И, — добавил граф с возрастающим волнением, — он бросил конверт под стол, а письмо подал маркизу де Шамери, который, как кажется, в дружбе с ним, но в эту минуту виконт д'Асмолль вырвал записку из его рук и сжег ее.
— Но ведь это настоящий скандал! Ну, что дальше?!.
— Эти господа уехали… движимый любопытством, я почти машинально поднял этот конверт… вот он — прочтите его!..
— Дай сюда! — проговорила живо графиня, протягивая свою руку.
Граф в волнении смотрел на свою жену. Но вдруг Баккара побледнела, вскрикнула и вскочила со своего места, как бы укушенная ядовитою змеей.
— О, это невозможно!.. — вскричала она вне себя. — Это просто безумие, затмение рассудка… это положительно мой почерк… и так хорошо подделанный, что можно подумать, что это я сама писала…
И Баккара опустилась на стул… Но порыв ее негодования был так велик, голос звучал так правдиво, а испуг выразился так наивно, что граф не выдержал и упал перед ней на колени.
— О! — вскрикнул он. — Прости меня, Луиза, что я осмелился усомниться в тебе!
Графиня обвила руками его шею и поцеловала его черные кудри.
— Да и кто не усомнился бы, — прошептала она. Вдруг граф Артов поднялся с места.
— Графиня, — сказал он так серьезно, что заставил бы содрогнуться самых храбрых, — Роллан де Клэ есть презренный негодяй, и потому он умрет завтра же…
И этот человек, этот аристократ, в жилах которого текла кровь древних татар, выпрямился с свирепым и угрожающим видом и поклялся убить фата, осмелившегося навести подозрение на женщину, которой он, граф Артов, не побоялся дать свое имя…
Он сделал шаг к двери с намерением отправиться к Роллану де Клэ, дать ему пощечину и заставить его драться сейчас же, без всяких объяснений.
Но графиня опять превратилась в Баккара, то есть в женщину, некогда подчинившую юного графа своей воле и отказавшуюся от своей власти только тогда, когда она поняла, что обязанность ее кончена.
— Не уходи, — сказала она, — и выслушай меня прежде.
Во взгляде и в голосе ее было столько требовательности, что граф остался.
— Выслушай же меня! — сказала она. — И ты увидишь, права ли я…
— Говорите, что я должен делать!
— Друг мой! — заметила тихо графиня, рассматривая конверт. — Этот почерк похож на мой до такой степени, что, наверное, озадачил тебя и ты вывел такое заключение, какое не могло родиться в твоей голове в минуту хладнокровия.
— Пожалуй, что ты и права… но… этот почерк?

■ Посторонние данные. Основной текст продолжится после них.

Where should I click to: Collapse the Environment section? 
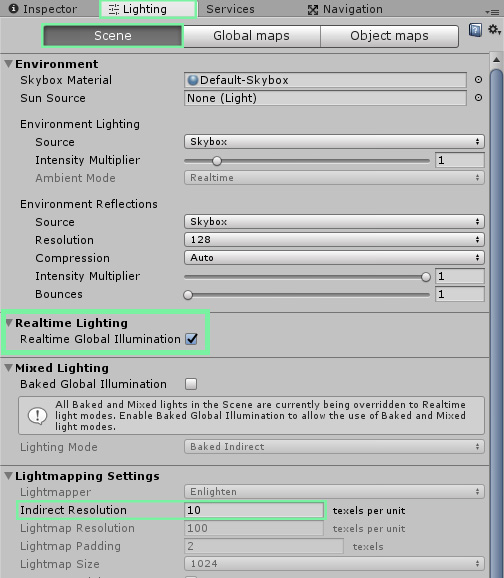click(8, 64)
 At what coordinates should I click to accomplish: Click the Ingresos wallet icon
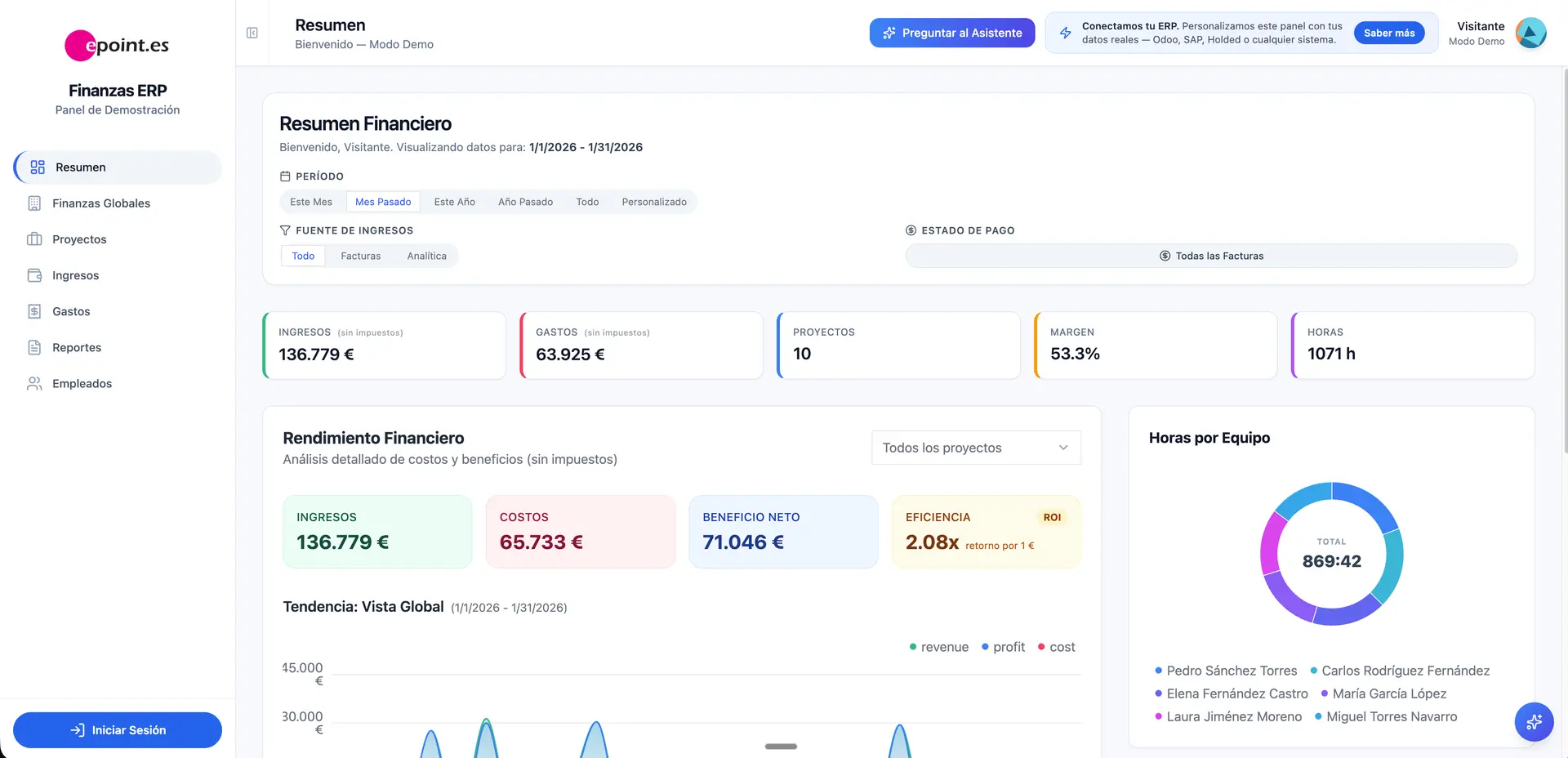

— Из двух одно: или де Клэ хвастался, что имел со мной свидание, подделал мой почерк, — словом, вел себя как презренный негодяй, или же все это есть не что иное, как прихоть случайности, по воле которой два существа, родившиеся в разных концах света и никогда не видавшие друг друга, бывают иногда удивительно схожи между собою. А в данном случае имеют одинаковый, совершенно схожий между собой почерк.
— Но ведь это почти невероятно!
— Ничего нет невозможного, мой друг…
— Но эти взгляды… эти улыбки…
— Замечал ли ты их раньше?
— Нет.
— Ну, так, право, это тебе просто показалось. Но я такого мнения: или де Клэ подлец… и тогда его следует наказать публично, среди белого дня… собрав, конечно, предварительно полные доказательства его подлости.
— Это правда.
— Или это просто случайность, а в таком случае посмотри на меня хорошенько, мой дружок, и спроси себя: мыслимо ли, чтобы женщина, которую ты возвысил до себя и которая дерзнула принять предложенное тобою имя, была до такой степени низкою, чтобы запятнать честь, даровавшую ей твое прощение?..
И графиня смиренно преклонилась перед своим повелителем…
Граф обнял ее и проговорил с восторгом:
— О, я желал бы, чтобы целый свет — свет, осмелившийся осуждать меня, — видел и прочувствовал, чего ты стоишь, моя ненаглядная жена!..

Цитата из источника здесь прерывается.